• **THE TASK**:
I'd like the line containing "Task: Open the recent" and every line below it, to the end of the material, repeated exactly and with nothing else.

### THE DATA ###

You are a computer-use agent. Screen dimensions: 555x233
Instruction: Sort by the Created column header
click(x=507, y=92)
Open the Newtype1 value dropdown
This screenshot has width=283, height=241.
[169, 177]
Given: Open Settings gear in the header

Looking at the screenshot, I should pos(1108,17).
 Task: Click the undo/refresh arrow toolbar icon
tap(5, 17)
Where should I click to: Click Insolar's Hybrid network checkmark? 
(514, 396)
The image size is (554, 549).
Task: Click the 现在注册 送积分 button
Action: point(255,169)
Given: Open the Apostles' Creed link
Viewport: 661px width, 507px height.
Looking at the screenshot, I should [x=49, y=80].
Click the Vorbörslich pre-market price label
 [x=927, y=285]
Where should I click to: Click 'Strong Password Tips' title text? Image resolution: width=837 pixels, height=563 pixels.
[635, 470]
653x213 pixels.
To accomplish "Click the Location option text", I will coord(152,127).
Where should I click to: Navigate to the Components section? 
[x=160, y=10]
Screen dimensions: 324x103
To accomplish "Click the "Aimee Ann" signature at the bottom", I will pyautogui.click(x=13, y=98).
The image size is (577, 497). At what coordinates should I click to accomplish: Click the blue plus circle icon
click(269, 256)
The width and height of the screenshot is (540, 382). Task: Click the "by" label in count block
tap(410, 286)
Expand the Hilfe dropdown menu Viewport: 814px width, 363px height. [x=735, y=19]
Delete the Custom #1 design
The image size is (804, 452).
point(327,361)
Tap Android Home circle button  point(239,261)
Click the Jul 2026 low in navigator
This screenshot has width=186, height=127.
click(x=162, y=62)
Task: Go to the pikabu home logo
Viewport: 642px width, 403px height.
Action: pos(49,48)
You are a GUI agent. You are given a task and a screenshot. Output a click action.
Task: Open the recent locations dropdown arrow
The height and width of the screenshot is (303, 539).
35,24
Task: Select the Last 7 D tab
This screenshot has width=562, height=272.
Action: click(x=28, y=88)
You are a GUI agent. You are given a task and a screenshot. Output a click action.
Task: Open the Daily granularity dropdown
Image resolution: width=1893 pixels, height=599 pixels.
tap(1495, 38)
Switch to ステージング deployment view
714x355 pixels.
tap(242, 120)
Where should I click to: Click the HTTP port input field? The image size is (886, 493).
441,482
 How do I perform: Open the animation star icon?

###

• **REPLY TO THE EXERCISE**:
Task: Open the recent locations dropdown arrow
The height and width of the screenshot is (303, 539).
35,24
Task: Select the Last 7 D tab
This screenshot has width=562, height=272.
Action: click(x=28, y=88)
You are a GUI agent. You are given a task and a screenshot. Output a click action.
Task: Open the Daily granularity dropdown
Image resolution: width=1893 pixels, height=599 pixels.
tap(1495, 38)
Switch to ステージング deployment view
714x355 pixels.
tap(242, 120)
Where should I click to: Click the HTTP port input field? The image size is (886, 493).
441,482
 How do I perform: Open the animation star icon?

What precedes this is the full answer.